In an interview, TCZRRC student supervisor Elijah Kabungo said the youth are the most vulnerable to such addictions due to peer pressure.
“We have been running the rehab programme for six years now and we are mostly focusing on teenagers, but we also have people above 18 that we assist.
“Our programme runs for a year and we have 14 subjects and group studies we offer to our students. These subjects are mainly focused on developing one’s character and personality.
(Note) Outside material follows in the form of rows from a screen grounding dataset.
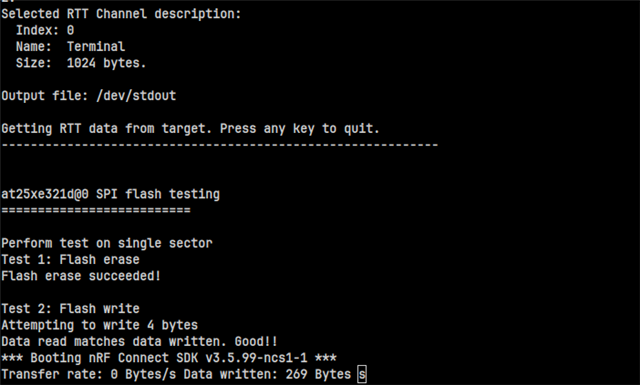This screenshot has height=385, width=640.
Task: Click the equals-sign underline row
Action: pyautogui.click(x=96, y=210)
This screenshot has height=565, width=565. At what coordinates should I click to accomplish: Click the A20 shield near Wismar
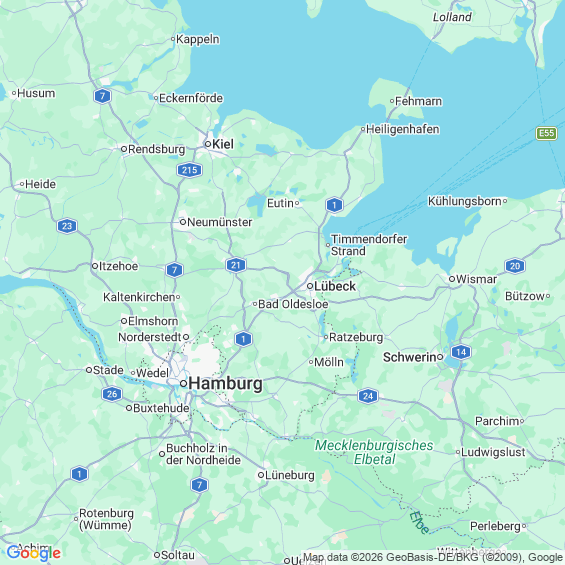(x=515, y=266)
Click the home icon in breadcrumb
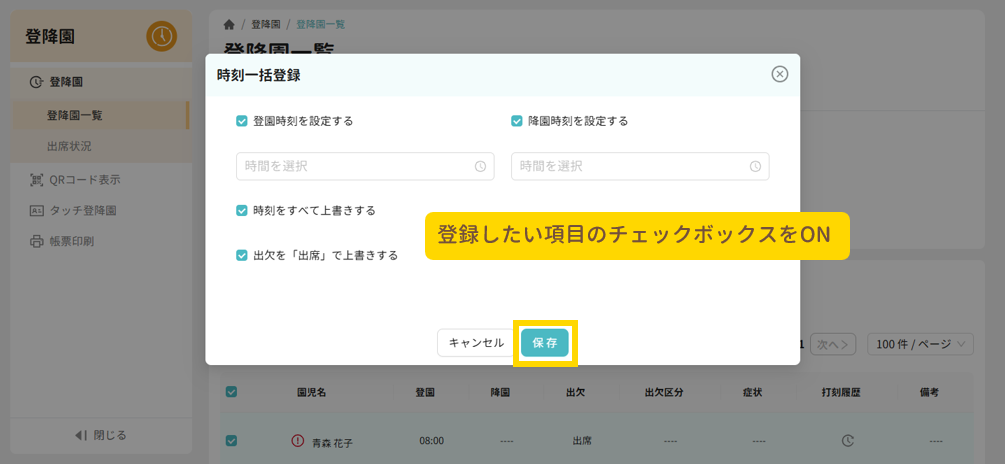This screenshot has height=464, width=1005. pyautogui.click(x=229, y=24)
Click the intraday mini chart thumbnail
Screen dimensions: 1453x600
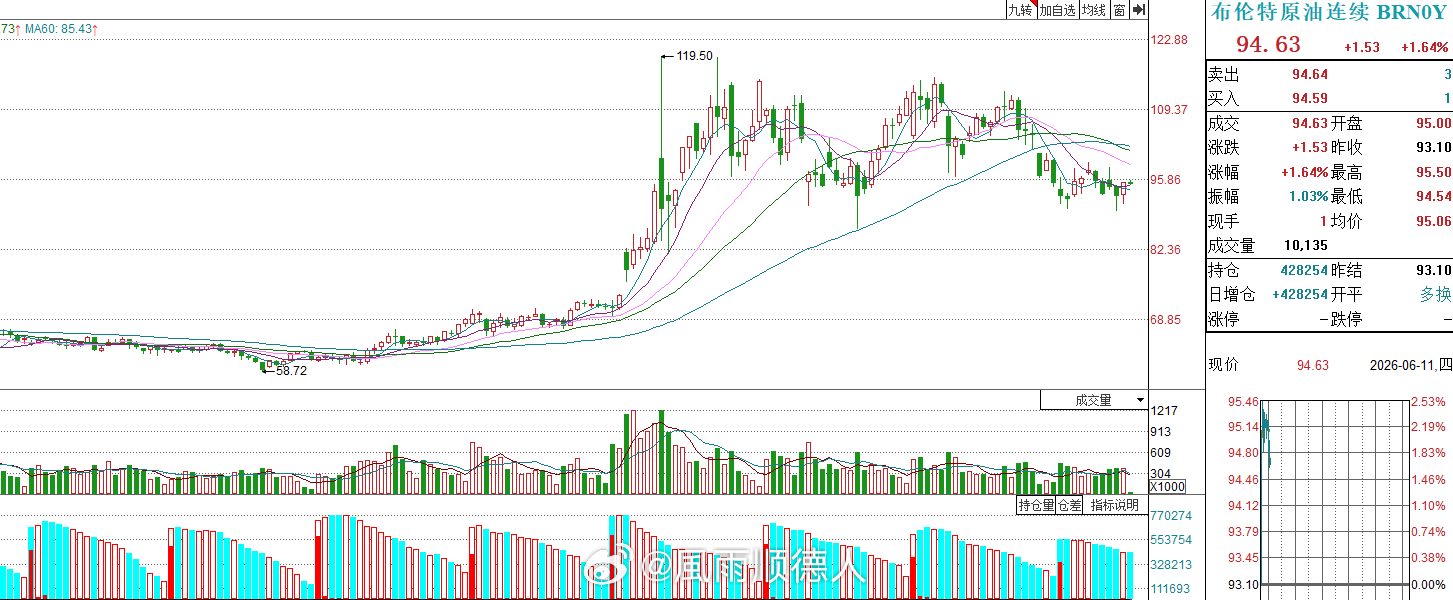[x=1329, y=493]
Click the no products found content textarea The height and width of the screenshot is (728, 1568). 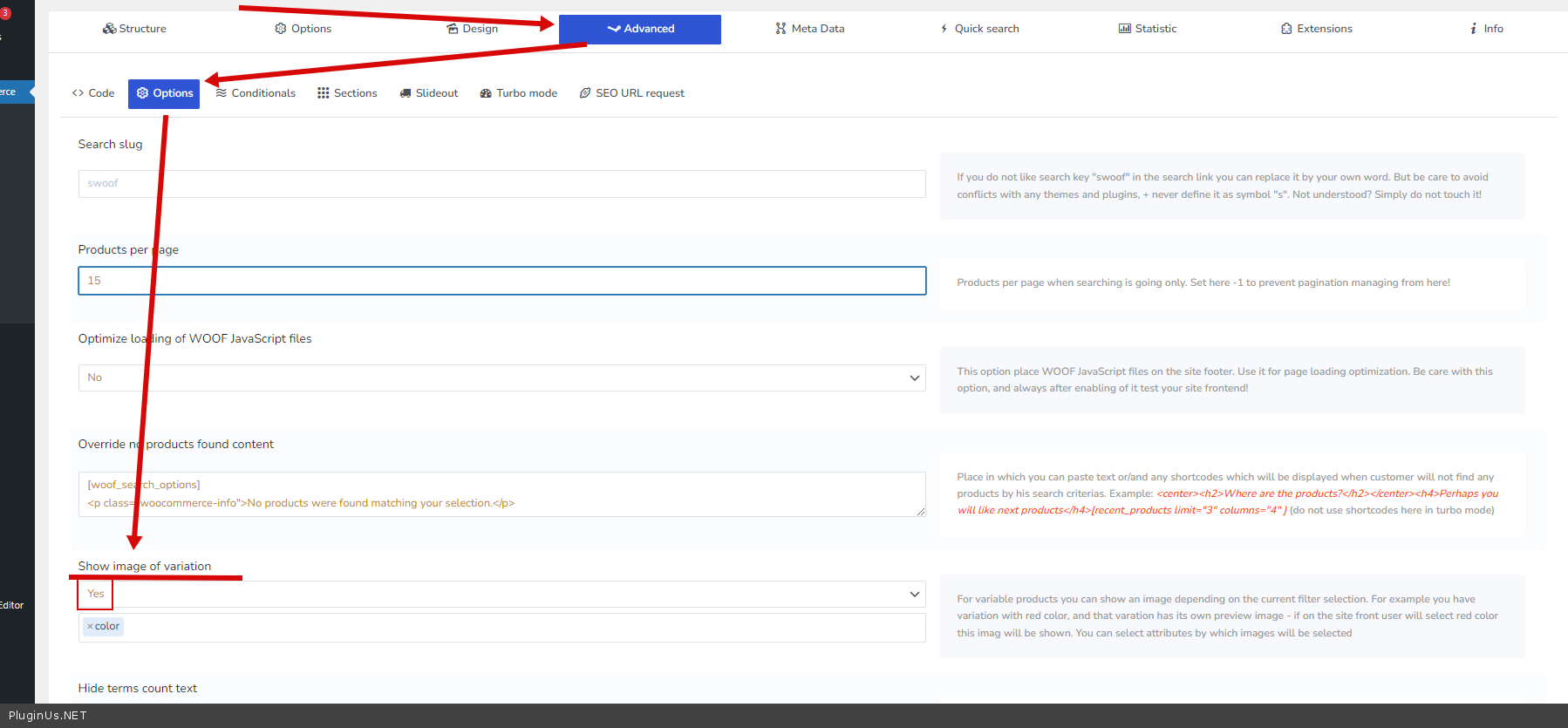click(x=501, y=494)
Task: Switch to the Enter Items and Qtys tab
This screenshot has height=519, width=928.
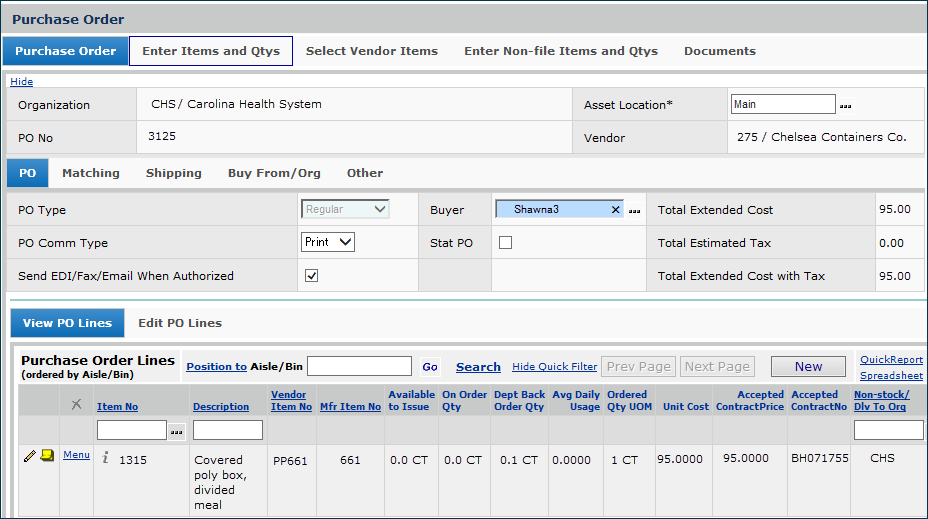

While they are in our care, we teach our students how to manage and control their anger as well as how to behave with people so that they can easily fit in society,” Mr Kabungo explained.
However, most people that enrol for this programme often quit along the way.
Mr Kabungo says for any rehabilitation to work, an addict needs to be willing to end the addiction.
“We have a challenge, mostly people who are brought here are not willing to change and so when they start, they end up stopping along the way because they are not ready to change,” he noted.
He said Zambia needs more of such rehabilitation programmes to curb alcoholism and other forms of drug abuse.
This month, CHH has started admitting people suffering from alcohol addiction to help them through intensive rehabilitation programmes.
Ministry of Health permanent secretary for administration Kennedy Malama said the rate at which people are consuming alcohol in Zambia is alarming and the trend needs to be reversed.
Dr Malama said admitting alcohol addicts at the Chainama Hills Hospital will enable the facility to offer intensive rehabilitation that can help patients with this problem to recover.
“Beginning this month, we will be admitting people addicted to alcohol as a way of helping them recover from the addiction.
“While at the facility, they will be undergoing intensive rehabilitation under the care of psychiatrists. We hope that in this way, the rate at which people take alcohol in the country will reduce,” Dr Malama said.